YOUR TASKS –
#1 Please list every bait or lure that the Newcastle fishing post says was used to fish.
#2 Reproduce the Newcastle fishing post from "Ran out to Newcastle" to "out on wipers.", word for word.

QUOTED PASSAGE –
▬▬▬▬▬▬▬▬▬▬
# Newcastle



## PBH (Nov 7, 2007)

Ran out to Newcastle on Friday morning. There were about 3 boats out, 4 pontoons, and 2 kayaks, along with numerous groups fishing from shore. Lot's of evidence of people fishing with anchovies and mussels on the shoreline at the ramp. A good number of camps out there too, with Easter weekend. The word is out on wipers.

fishing from the pontoon was a little slow. I was dragging buggers around -- had numerous good sharp hits, but couldn't seem to hook up. We did hear a bunch of loud, animated, excited cheering and yelling as the kayaks fellers landed what they called a "huge" wiper. I never saw it. They said it was over 10 pounds. Using a 'ned rig'. It was his first wiper ever -- it must have been pretty nice. Not nice enough for all the F-bombs they were dropping for the whole lake to hear....

I ended the day with one 17" rainbow. It hit as I was rowing in to the boat ramp to end the day. It was a really nice fish. 

I'll have to go give it another try in a week or two.


----------



## neverdrawn (Jan 3, 2009)
▬▬▬▬▬▬▬▬▬▬
Records from a pointing dataset:
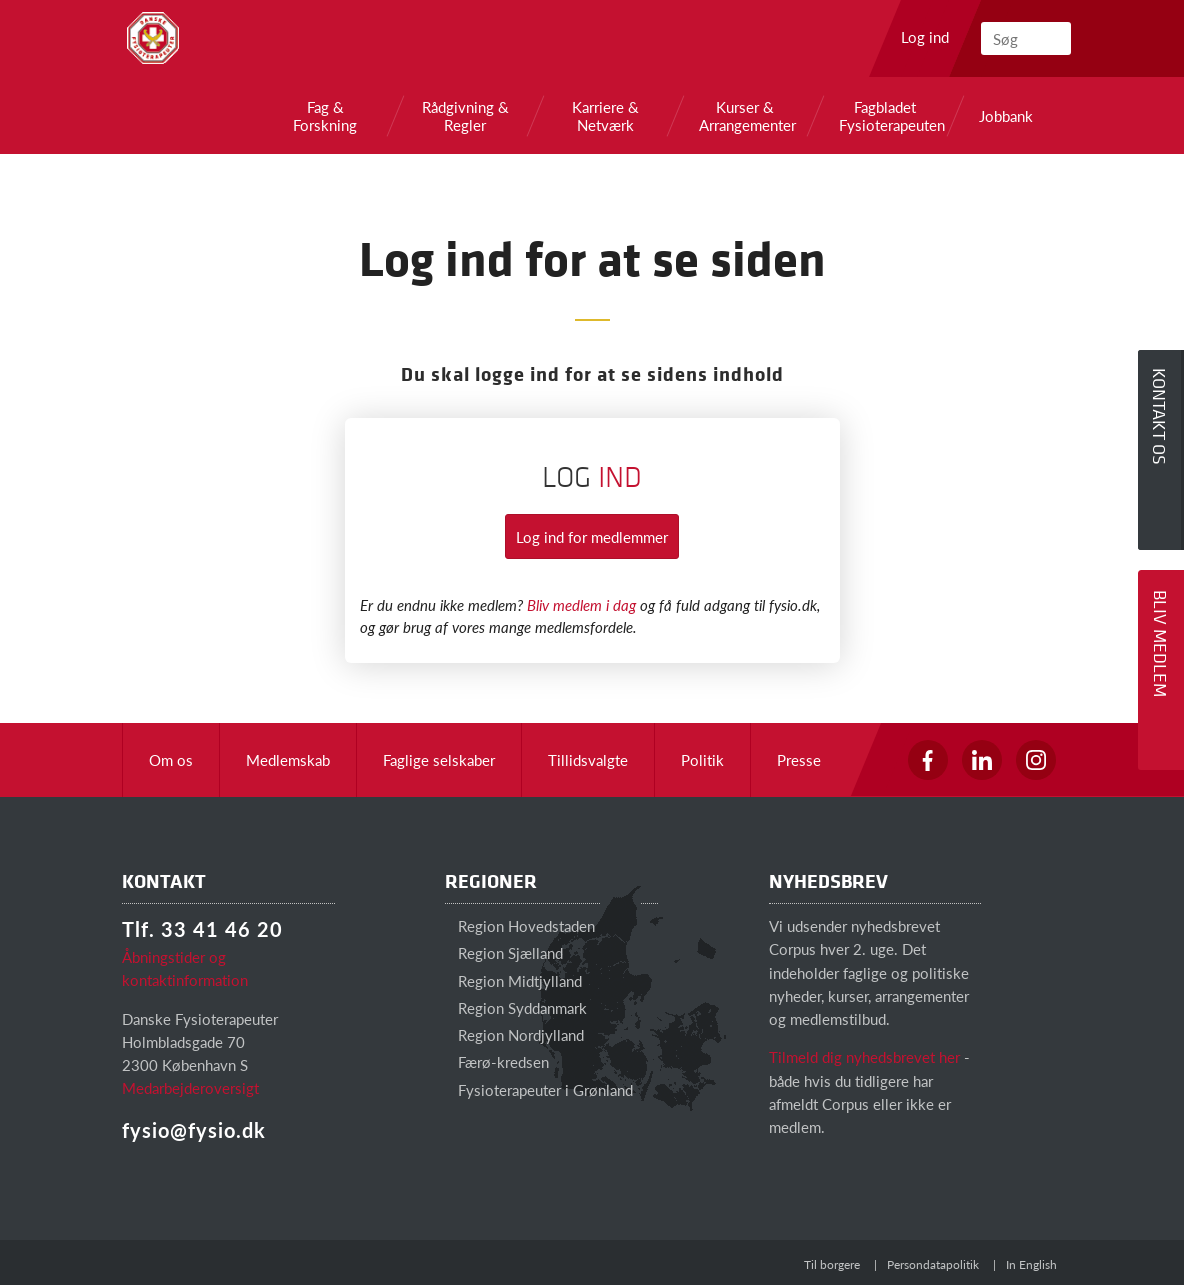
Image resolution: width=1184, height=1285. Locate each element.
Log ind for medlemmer (592, 536)
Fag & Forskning (325, 116)
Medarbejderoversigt (190, 1087)
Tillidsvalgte (588, 759)
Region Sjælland (504, 952)
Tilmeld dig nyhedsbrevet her (864, 1056)
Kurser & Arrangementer (745, 116)
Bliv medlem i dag (581, 604)
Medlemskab (288, 759)
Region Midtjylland (513, 980)
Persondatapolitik (933, 1264)
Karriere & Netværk (605, 116)
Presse (799, 759)
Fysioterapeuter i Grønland (539, 1089)
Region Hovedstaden (520, 925)
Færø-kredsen (497, 1061)
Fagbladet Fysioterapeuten (885, 116)
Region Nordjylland (514, 1034)
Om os (171, 759)
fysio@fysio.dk (194, 1130)
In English (1031, 1264)
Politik (702, 759)
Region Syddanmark (516, 1007)
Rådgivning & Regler (465, 116)
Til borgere (832, 1264)
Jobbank (1006, 116)
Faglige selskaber (439, 759)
▬▬▬▬▬▬▬▬▬▬
PER-TASK OUTPUTS –
#1 anchovies, mussels, buggers, ned rig

#2
Ran out to Newcastle on Friday morning. There were about 3 boats out, 4 pontoons, and 2 kayaks, along with numerous groups fishing from shore. Lot's of evidence of people fishing with anchovies and mussels on the shoreline at the ramp. A good number of camps out there too, with Easter weekend. The word is out on wipers.